Project

General

Profile

Bug #10601

Feature #5288: Run the test suite automatically on autobuilt ISOs

isotesterN:s are sometimes put offline and never back online

Added by intrigeri almost 4 years ago. Updated 22 days ago.

Status:
In Progress
Priority:
Normal
Assignee:
Category:
Continuous Integration
Target version:
Start date:
11/23/2015
Due date:
% Done:

10%

Feature Branch:
Type of work:
Sysadmin
Blueprint:
Starter:
Affected tool:

Description

I see that isotester2 and isotester4 are currently offline from Jenkins' PoV. They page (https://jenkins.tails.boum.org/computer/isotester2/) reads "Disconnected by anonymous : Taken_down_for_reboot". They both are running fine.

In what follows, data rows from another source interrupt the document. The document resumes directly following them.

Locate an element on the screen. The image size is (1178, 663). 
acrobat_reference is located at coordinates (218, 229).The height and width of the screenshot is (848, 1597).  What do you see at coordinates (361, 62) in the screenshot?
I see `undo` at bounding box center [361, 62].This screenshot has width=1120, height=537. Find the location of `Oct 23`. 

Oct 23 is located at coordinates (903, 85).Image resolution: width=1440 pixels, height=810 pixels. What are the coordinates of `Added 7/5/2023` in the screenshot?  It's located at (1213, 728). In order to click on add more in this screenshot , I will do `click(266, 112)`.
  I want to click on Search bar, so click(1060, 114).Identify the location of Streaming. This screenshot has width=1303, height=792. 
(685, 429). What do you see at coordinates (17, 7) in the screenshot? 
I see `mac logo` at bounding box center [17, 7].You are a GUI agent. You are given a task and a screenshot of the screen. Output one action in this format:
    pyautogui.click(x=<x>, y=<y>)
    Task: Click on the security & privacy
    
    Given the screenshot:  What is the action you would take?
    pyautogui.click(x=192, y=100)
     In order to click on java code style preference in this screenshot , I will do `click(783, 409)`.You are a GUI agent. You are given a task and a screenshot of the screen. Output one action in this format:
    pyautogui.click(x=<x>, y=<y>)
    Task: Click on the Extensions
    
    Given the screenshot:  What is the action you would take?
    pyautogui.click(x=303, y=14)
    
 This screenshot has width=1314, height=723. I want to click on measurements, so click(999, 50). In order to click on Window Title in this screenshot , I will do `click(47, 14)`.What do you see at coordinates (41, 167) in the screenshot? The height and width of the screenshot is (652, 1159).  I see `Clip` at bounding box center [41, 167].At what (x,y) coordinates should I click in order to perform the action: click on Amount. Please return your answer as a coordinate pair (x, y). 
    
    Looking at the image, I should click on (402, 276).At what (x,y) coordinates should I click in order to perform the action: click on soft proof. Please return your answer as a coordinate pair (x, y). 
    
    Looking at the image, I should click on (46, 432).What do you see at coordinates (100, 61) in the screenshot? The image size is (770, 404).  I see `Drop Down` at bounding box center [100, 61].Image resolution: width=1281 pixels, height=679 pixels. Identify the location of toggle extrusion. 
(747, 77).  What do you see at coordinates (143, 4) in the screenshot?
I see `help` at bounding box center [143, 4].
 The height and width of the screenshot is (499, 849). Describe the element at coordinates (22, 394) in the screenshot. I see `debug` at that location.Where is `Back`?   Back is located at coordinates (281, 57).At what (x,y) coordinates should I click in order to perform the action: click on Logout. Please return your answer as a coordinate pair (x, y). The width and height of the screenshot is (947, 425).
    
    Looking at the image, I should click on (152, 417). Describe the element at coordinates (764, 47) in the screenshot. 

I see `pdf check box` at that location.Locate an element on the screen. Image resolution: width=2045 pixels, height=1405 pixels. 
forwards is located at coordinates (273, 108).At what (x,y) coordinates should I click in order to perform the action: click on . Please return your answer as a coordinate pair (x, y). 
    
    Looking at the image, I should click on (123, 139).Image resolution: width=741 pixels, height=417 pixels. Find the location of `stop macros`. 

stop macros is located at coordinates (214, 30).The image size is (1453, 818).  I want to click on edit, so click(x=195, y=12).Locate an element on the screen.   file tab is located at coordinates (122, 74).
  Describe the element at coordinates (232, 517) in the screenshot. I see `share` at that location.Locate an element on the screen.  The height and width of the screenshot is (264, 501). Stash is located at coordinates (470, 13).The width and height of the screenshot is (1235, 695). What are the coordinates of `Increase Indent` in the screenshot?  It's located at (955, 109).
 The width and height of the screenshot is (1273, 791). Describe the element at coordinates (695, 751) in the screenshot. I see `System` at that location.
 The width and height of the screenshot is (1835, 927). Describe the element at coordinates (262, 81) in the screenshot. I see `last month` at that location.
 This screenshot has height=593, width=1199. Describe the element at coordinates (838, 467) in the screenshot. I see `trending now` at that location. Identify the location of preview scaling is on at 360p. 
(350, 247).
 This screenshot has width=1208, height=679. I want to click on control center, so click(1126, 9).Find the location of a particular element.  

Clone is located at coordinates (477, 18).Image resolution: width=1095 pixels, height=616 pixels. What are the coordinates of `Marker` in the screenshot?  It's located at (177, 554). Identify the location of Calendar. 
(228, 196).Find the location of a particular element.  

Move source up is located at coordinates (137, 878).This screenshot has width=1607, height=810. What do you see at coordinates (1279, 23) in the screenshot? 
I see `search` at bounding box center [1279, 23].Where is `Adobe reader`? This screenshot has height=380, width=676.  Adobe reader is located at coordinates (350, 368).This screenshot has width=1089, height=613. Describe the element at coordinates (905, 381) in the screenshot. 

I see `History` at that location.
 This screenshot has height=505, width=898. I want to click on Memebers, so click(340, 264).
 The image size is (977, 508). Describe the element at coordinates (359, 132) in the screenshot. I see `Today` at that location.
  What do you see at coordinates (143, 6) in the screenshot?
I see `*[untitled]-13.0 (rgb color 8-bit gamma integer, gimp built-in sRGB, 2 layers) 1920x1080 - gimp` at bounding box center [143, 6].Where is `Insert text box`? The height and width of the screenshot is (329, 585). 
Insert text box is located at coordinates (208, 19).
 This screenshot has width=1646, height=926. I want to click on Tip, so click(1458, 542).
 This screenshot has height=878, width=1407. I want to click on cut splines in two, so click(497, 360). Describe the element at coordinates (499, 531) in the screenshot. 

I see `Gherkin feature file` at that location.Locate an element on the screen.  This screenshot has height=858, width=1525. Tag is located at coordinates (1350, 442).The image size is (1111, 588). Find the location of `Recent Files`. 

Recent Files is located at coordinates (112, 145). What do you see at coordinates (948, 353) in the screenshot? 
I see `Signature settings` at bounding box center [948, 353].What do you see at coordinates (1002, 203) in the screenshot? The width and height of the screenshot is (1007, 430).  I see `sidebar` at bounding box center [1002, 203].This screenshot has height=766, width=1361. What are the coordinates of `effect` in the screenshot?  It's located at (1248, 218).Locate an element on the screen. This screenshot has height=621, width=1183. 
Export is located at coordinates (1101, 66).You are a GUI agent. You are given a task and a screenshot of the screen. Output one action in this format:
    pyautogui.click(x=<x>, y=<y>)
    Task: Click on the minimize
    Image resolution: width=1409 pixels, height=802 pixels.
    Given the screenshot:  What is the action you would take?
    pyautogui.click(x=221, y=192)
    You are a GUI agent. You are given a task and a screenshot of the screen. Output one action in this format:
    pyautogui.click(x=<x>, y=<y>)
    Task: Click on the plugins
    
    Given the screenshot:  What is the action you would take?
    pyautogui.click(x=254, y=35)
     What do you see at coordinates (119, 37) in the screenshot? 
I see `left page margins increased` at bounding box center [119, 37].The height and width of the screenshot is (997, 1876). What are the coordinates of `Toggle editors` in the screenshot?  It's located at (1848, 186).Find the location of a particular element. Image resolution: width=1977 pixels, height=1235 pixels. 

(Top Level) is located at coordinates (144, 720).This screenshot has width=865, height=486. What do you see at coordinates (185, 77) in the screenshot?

For isotester2, the last message I see in the logs is:

Nov 21, 2015 6:09:58 PM jenkins.slaves.JnlpSlaveAgentProtocol$Handler$1 onClosed
WARNING: NioChannelHub keys=6 gen=72376715: Computer.threadPoolForRemoting [#1] for + isotester2 terminated
java.io.IOException: Connection aborted: org.jenkinsci.remoting.nio.NioChannelHub$MonoNioTransport@2bbbdba1[name=isotester2]

... which seems to be normal when we take a slave down (I've compared with another isotesterN that was successfully taken offline then back on). This means that it was taken offline 1 day and 14 hours ago, which happens to be its uptime, so it did reboot just fine.

My conclusion is that our way of putting a node back online while it's rebooting is not working reliably.

I'm curious how often this happens. I don't remember seeing this recently, but it might be that someone else has been dealing with it manually.


Related issues

Related to Tails - Feature #9486: Support running multiple instances of the test suite in parallel Resolved 06/25/2015
Related to Tails - Bug #11295: Test jobs sometimes get scheduled on a busy isotester while there are available ones In Progress 03/31/2016
Related to Tails - Bug #16959: Gather usability data about our current CI In Progress
Blocked by Tails - Bug #10068: Upgrade to Jenkins 2.x, using upstream packages Resolved 01/08/2018

History

#1 Updated by intrigeri almost 4 years ago

I've manually put both nodes back online and jobs were immediately scheduled on them. We'll see what happens next.

#2 Updated by intrigeri almost 4 years ago

  • Related to Feature #9486: Support running multiple instances of the test suite in parallel added

#3 Updated by intrigeri almost 4 years ago

  • Subject changed from isotesterN sometimes don't come back up online after rebooting to isotesterN:s sometimes disappear
  • Status changed from Confirmed to In Progress
  • Priority changed from Normal to High
  • % Done changed from 0 to 10

I've looked a bit closer at what happened when isotester2 got offline and never back.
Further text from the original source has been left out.